REORG TABLE

Applies to: check marked yes Databricks SQL check marked yes Databricks Runtime 11.0 and above

Reorganize a Delta Lake table by rewriting files to purge soft-deleted data, such as the column data dropped by ALTER TABLE DROP COLUMN.

Syntax

REORG TABLE table_name { [ WHERE predicate ] APPLY ( PURGE ) |
                         APPLY ( UPGRADE UNIFORM ( ICEBERG_COMPAT_VERSION = version ) } )

Note

  • APPLY (PURGE) only rewrites files that contain soft-deleted data.

  • APPLY (UPGRADE) may rewrite all files.

  • REORG TABLE is idempotent, meaning that if it is run twice on the same dataset, the second run has no effect.
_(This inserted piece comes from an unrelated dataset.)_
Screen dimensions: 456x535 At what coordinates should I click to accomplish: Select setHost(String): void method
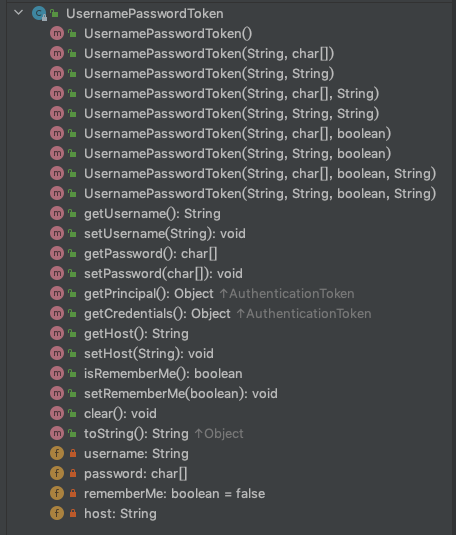click(x=149, y=353)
  • After running APPLY (PURGE), the soft-deleted data may still exist in the old files. You can run VACUUM to physically delete the old files.

Parameters

  • table_name

    Identifies an existing Delta table. The name must not include a temporal specification.

  • WHERE predicate

    For APPLY (PURGE), reorganizes the files that match the given partition predicate. Only filters involving partition key attributes are supported.

  • APPLY (PURGE)

    Specifies that the purpose of file rewriting is to purge soft-deleted data. See Purge metadata-only deletes to force data rewrite.
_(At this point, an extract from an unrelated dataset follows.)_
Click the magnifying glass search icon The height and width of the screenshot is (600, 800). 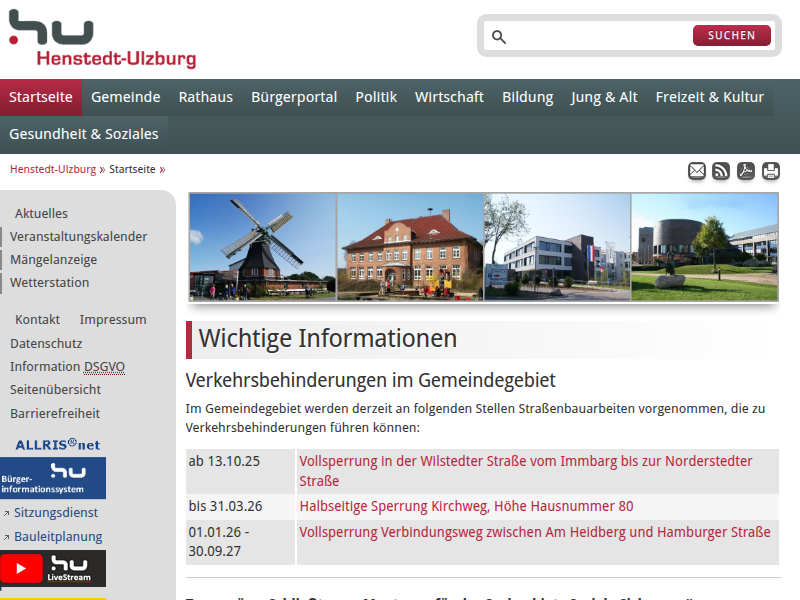[499, 37]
  • APPLY (UPGRADE UNIFORM ( ICEBERG_COMPAT_VERSION = version ))

    Applies to: check marked yes Databricks Runtime 14.3 and above

    Specifies that the purpose of file rewriting is to upgrade the table to the given Iceberg version. version must be either 1 or 2.

Examples

> REORG TABLE events APPLY (PURGE);

> REORG TABLE events WHERE date >= '2022-01-01' APPLY (PURGE);

> REORG TABLE events
    WHERE date >= current_timestamp() - INTERVAL '1' DAY
    APPLY (PURGE);

> REORG TABLE events APPLY (UPGRADE UNIFORM(ICEBERG_COMPAT_VERSION=2));